The policy, set to be outlined in three defense and security documents as early as Friday, will reshape the defense landscape in a country whose post-war constitution the military does not even officially recognize.
“The fundamental strengthening of our defense capabilities is the most pressing challenge in this difficult security environment,” Prime Minister Fumio Kishida said over the weekend.
“We will urgently expand our defense capabilities over the next five years.”
The postponement comes as a result of Tokyo’s concerns about China’s growing military strength and regional posture, as well as threats ranging from North Korean missile launches to Russia’s invasion of Ukraine.
Key to the new guidelines is a pledge to increase spending to 2 percent of GDP by 2027 to bring Japan into line with NATO members.
This represents a significant increase over historical spending of around one percent and has sparked criticism of the funding.
The money will fund projects including acquiring what Japan calls “counterstrike capability” — the ability to hit launch sites that threaten the country, even pre-emptively.
Japan has previously balked at acquiring this capability when it came to disputes over whether it could violate the constitution’s limit of self-defense.
In a nod to the controversy, the policy documents will reportedly insist that Japan remains committed to a “self-defence-oriented security policy” and “will not become a military power.”
Some of that capacity will come from up to 500 US-made Tomahawk cruise missiles. Japan is reportedly considering the purchase as a back-up while it develops long-range missiles domestically.
– “Greatest strategic challenge” –
Japan has also announced plans to develop a next-generation fighter jet with Italy and Britain, and is reportedly planning to build new ammunition depots and launch satellites to guide potential counter-strike.

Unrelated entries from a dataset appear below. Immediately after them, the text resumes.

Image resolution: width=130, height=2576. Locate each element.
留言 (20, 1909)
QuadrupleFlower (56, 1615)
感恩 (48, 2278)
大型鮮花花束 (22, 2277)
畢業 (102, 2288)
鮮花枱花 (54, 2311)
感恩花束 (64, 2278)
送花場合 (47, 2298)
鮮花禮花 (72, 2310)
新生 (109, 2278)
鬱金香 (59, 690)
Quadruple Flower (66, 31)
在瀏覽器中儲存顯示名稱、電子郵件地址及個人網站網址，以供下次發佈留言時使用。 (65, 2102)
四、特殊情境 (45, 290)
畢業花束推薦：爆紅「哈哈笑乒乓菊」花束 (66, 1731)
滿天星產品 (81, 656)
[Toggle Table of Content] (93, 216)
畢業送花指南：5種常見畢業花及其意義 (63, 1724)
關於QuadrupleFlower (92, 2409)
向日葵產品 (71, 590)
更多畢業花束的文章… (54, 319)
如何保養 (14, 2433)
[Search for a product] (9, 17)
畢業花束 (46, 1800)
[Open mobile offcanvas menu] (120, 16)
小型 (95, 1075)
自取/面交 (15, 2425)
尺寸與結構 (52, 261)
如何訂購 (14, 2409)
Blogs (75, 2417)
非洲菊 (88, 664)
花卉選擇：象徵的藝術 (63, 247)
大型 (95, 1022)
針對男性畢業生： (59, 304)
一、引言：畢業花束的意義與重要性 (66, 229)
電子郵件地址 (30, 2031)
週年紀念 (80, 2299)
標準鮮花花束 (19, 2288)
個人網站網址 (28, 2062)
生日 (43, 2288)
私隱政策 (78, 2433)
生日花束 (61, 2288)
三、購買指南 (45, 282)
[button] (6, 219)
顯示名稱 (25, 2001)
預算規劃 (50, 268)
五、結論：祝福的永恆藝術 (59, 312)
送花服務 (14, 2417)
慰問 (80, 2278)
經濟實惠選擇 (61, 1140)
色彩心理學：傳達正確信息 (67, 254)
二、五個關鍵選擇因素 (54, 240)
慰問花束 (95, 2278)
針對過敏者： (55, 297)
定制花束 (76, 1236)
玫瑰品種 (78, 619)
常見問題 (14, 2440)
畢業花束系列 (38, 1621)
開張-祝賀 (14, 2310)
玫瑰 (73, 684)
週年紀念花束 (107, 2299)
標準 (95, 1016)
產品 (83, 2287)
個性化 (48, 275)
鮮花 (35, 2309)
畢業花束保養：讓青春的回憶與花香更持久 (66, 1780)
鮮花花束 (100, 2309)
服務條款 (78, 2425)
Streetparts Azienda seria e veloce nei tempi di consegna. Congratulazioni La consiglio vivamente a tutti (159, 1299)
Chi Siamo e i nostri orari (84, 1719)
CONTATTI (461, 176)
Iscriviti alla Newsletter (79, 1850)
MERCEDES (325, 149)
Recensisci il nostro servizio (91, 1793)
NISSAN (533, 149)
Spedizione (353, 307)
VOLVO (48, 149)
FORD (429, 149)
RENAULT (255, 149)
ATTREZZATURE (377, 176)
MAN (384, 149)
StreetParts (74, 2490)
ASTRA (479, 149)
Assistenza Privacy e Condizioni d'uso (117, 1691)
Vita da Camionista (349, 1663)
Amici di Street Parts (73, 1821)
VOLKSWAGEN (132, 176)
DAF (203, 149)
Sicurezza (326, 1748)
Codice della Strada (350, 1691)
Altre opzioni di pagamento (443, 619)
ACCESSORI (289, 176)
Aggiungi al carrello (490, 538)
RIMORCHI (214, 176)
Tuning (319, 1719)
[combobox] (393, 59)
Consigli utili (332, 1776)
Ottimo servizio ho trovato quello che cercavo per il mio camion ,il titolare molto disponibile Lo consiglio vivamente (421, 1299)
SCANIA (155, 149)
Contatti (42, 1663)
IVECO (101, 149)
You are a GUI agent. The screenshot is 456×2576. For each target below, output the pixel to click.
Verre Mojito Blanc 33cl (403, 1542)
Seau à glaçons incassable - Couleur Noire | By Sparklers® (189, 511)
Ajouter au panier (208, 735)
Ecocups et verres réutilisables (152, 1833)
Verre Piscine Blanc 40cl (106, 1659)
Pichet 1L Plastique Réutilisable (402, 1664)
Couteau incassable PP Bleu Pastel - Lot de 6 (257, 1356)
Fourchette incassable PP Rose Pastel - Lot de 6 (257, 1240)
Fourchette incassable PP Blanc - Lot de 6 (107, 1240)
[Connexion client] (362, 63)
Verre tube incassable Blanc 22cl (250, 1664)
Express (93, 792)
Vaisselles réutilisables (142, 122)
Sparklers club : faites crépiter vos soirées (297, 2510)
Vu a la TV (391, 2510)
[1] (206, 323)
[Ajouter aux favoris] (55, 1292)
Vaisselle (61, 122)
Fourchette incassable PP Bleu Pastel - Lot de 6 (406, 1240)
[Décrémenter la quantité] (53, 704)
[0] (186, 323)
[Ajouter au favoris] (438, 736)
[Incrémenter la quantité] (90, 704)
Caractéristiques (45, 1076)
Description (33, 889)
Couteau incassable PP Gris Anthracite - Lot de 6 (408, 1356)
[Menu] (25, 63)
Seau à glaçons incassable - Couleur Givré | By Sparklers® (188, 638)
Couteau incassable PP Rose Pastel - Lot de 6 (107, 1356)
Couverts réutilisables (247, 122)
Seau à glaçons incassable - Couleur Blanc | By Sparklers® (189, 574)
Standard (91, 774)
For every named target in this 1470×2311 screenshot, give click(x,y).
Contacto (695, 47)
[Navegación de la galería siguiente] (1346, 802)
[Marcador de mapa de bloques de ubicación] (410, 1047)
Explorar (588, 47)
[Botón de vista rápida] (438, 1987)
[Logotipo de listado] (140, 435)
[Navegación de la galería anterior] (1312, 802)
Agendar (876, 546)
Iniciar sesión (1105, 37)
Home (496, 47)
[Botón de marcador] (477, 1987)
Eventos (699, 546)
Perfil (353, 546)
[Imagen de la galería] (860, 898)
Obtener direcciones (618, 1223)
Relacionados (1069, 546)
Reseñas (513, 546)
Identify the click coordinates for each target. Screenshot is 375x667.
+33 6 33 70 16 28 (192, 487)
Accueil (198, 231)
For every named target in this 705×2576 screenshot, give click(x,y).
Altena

The changes will also affect military organization, with the Nikkei newspaper reporting that all three branches of the Self-Defense Forces will be brought under a single command within five years.
The SDF presence in Japan’s southernmost islands is being bolstered – including a tripling of units with ballistic missile intercept capabilities, according to local media.
The documents, including the key national security strategy, are expected to point to China for policy change.
Japan’s ruling party reportedly wanted to label Beijing a “threat” but, under pressure from its coalition partner, will settle for calling China a “serious concern” and Japan’s “biggest strategic challenge.”
This still marks a sea change from 2013, the document’s first iteration and last update, when Japan said it was seeking a “mutually beneficial strategic partnership,” a phrase that is now expected to disappear.
Concerns about China have deepened since Beijing’s major military drills around Taiwan in August, during which missiles slammed into Japanese economic waters.
China on Wednesday said it was “strongly” opposed to the proposed documents.
They “deviate from Japan’s commitment to bilateral relations and the China-Japan consensus, and contain baseless slanders against China,” said Wang Wenbin, spokesman for China’s foreign ministry.
Japan is also expected to call Russia a challenge compared to a 2013 promise to seek cooperation and “strengthen” ties.
Japan has joined Western allies in imposing sanctions on Moscow over Ukraine, sending already chilly relations into a deep freeze.
The radical defense overhaul is likely to anger Beijing, which has regularly cited Japan’s bellicose belligerence in criticizing Tokyo.
It may also be making waves domestically, although polls show growing support for a stronger defense strategy.
“For Japan’s defense policymakers, these developments do not represent a militaristic resurgence but the latest step in a slow, gradual normalization of defense and national security,” said James Brady, vice president of consulting firm Teneo.